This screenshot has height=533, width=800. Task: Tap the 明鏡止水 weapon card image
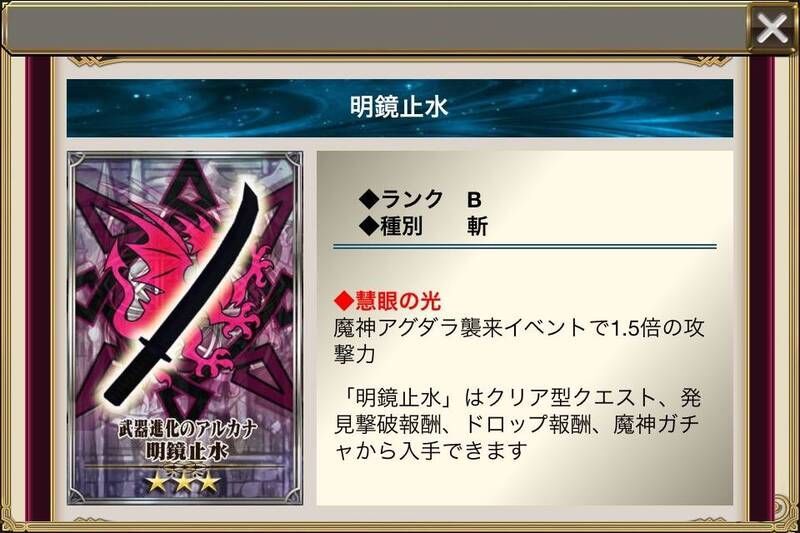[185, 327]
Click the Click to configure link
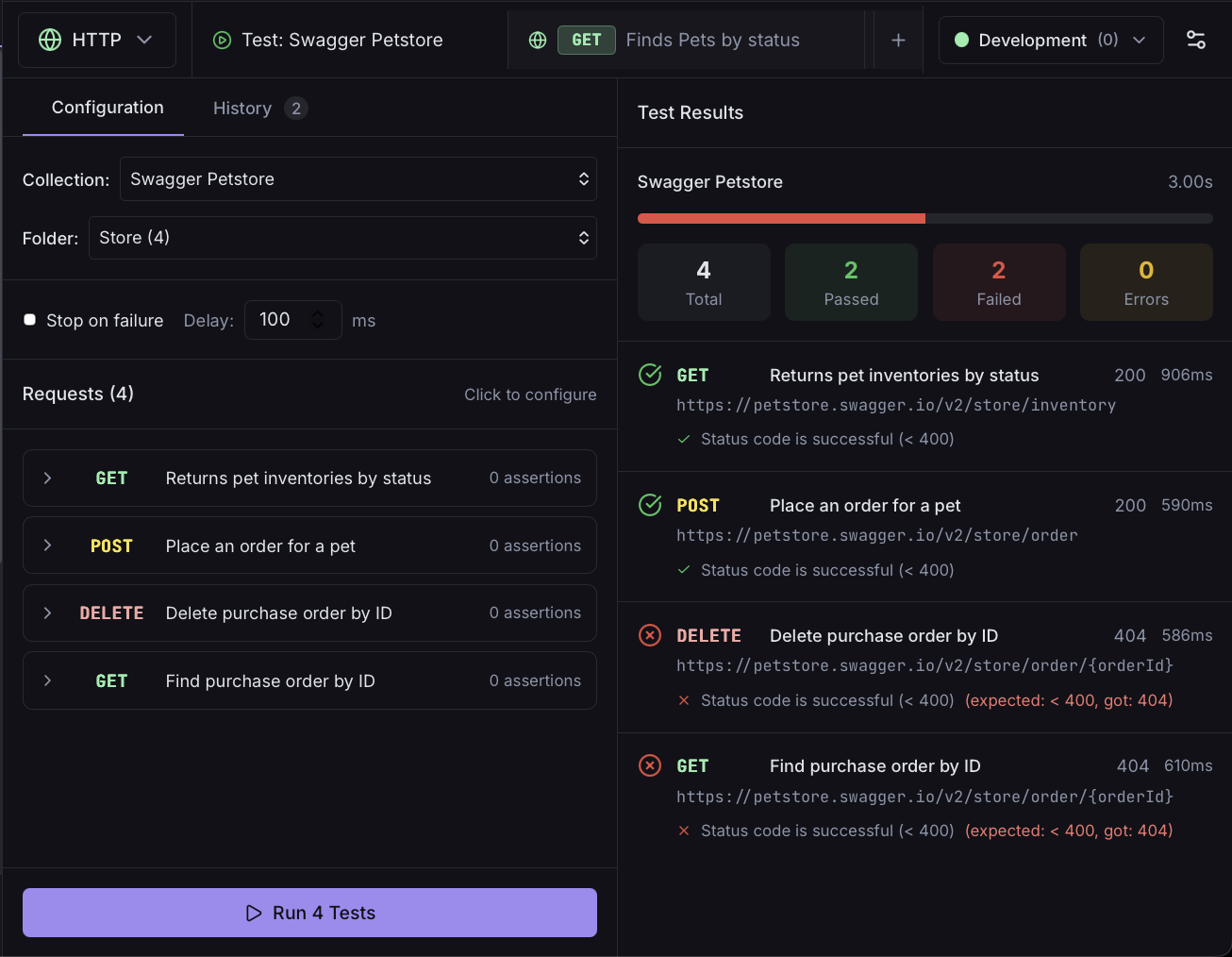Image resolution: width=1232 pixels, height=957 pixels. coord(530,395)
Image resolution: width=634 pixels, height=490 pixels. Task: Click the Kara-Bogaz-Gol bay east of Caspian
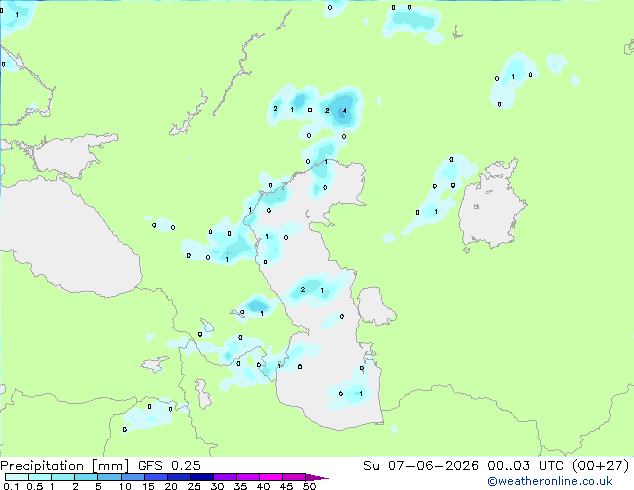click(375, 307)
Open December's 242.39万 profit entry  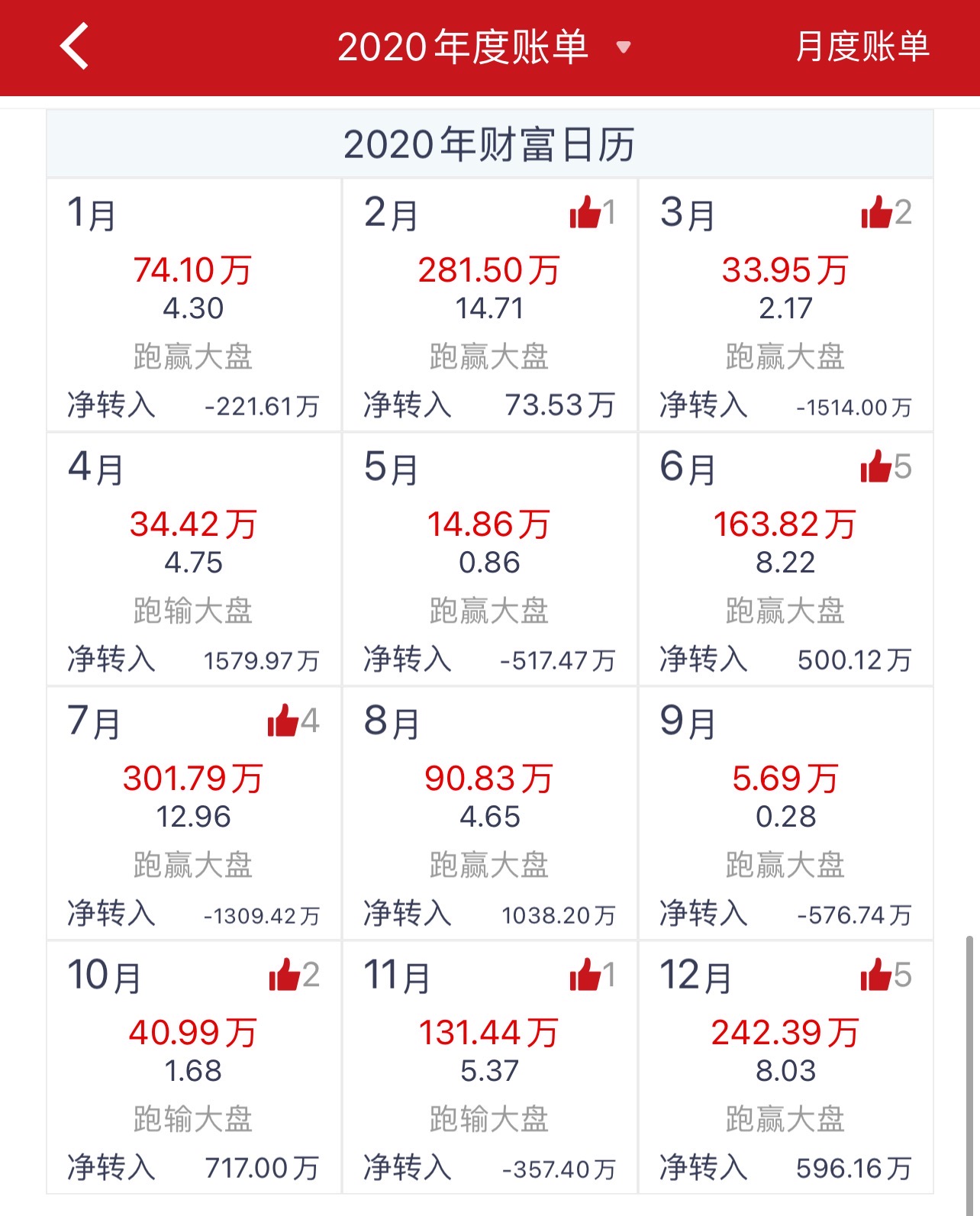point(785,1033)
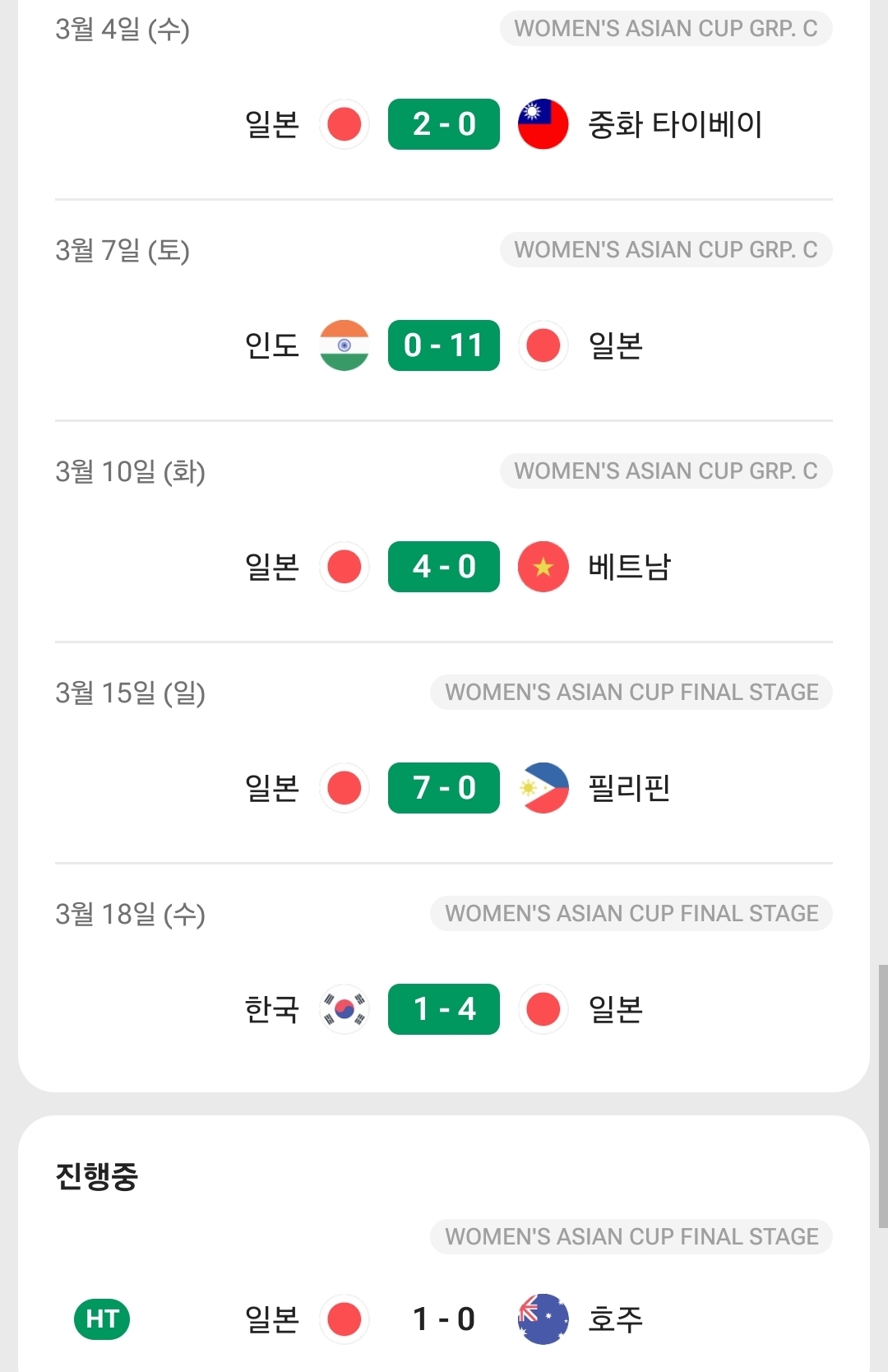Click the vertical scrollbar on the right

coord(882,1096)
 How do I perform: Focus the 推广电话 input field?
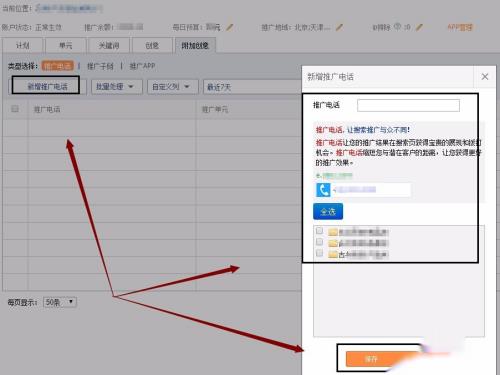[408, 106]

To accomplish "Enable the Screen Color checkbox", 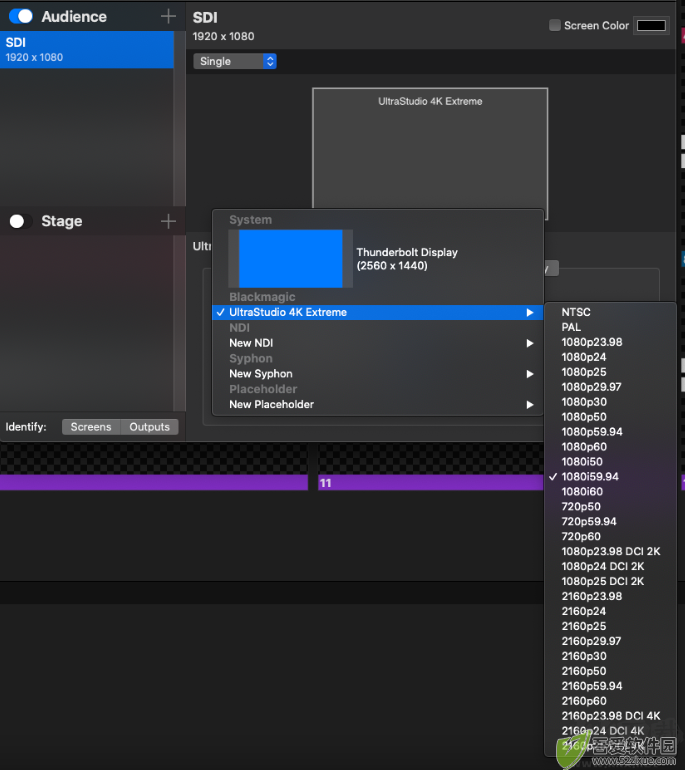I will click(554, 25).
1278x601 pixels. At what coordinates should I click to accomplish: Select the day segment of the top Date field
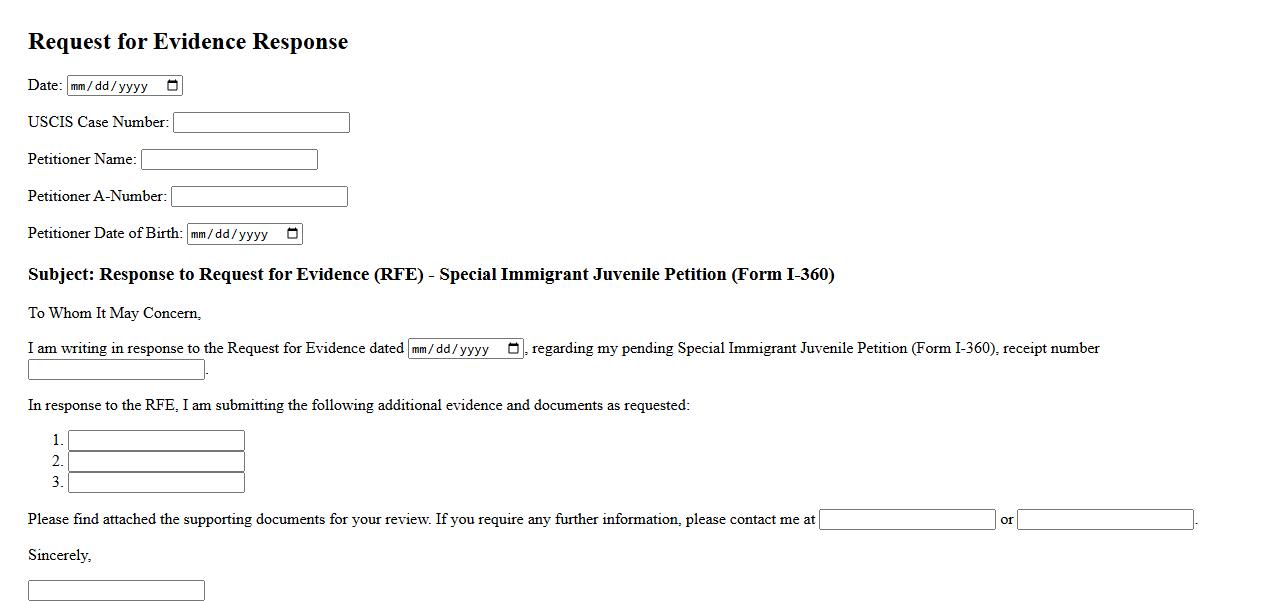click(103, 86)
^^^^
▶ [EXERCISE DIRECTIONS]
Everything from the line with "1278x601 pixels. At" through the last line above must be repeated exactly, except the pictures.

▶ [RESULT FOR THIS TASK]
1278x601 pixels. At what coordinates should I click to accomplish: Select the day segment of the top Date field
click(103, 86)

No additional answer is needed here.